At the end of last year, the long awaited news of the name and cast of the next James Bond film was announced. Due to be released in Autumn 2015, Spectre promises to be another epic ride, jam-packed with the latest cars and technology. But unfortunately for Mr Bond and his trusty tech expert, Q, things have changed dramatically since Skyfall…
Thanks to a new type of material we’ve developed, Sealys Secure Surface, it will be significantly harder to mask Bond’s true identity with fake passports to jet around the globe, like he did as “Alex Smith” in Die Another Day.
The material, which sits over the identity card or passport as an extra see-through layer, strengthens protection against fraudulent documents by combining three different effects: light reflection, movement and tactile elements.
To explain the three elements in more detail:
- Sealys Lens Surface is the next generation CLI/MLI (changeable or multiple laser image), which can be incorporated into the document. It is an easy-to-check, visible security feature, and is trusted by border control authorities where several pieces of information (usually 2) such as a portrait, a logo, a symbol or a number can be seen depending on the viewing angle.
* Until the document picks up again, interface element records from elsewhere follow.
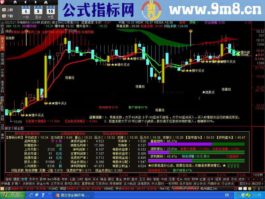Click the back arrow navigation icon
Image resolution: width=265 pixels, height=199 pixels.
click(x=25, y=2)

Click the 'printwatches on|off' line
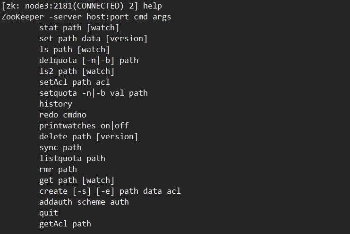pyautogui.click(x=84, y=126)
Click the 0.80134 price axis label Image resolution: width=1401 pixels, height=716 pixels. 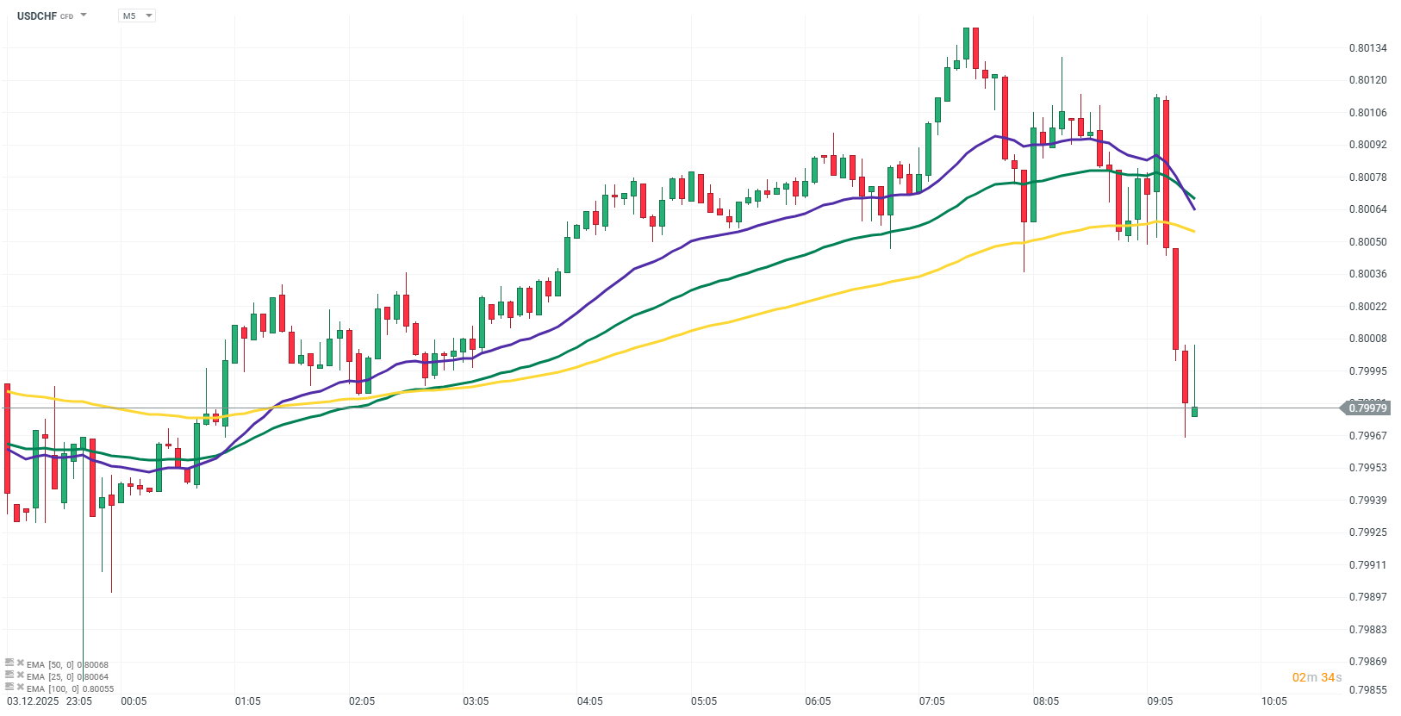tap(1367, 48)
With our latest
enhancements, it is now possible to have complex shapes and combinations of elements inside the CLI/MLI, making it extremely challenging to for even the best forgers Mr Bond knows to reproduce.
- Sealys Optically Variable Surface provides brand-new optical elements with light reflective and animation effects, revealed by tilting a document in different angles.
- Sealys 3D Surface offers perceptible features for a polycarbonate document, such as surface embossing or braille. Both positive and negative embossing can be created on the same surface. Combining this embossing with complex designs increases security even further.
The 3 features can elegantly be combined together and keep organizations one step ahead in the fight against fraud. Technology so advanced, that even Q would struggle to get past it… sorry James!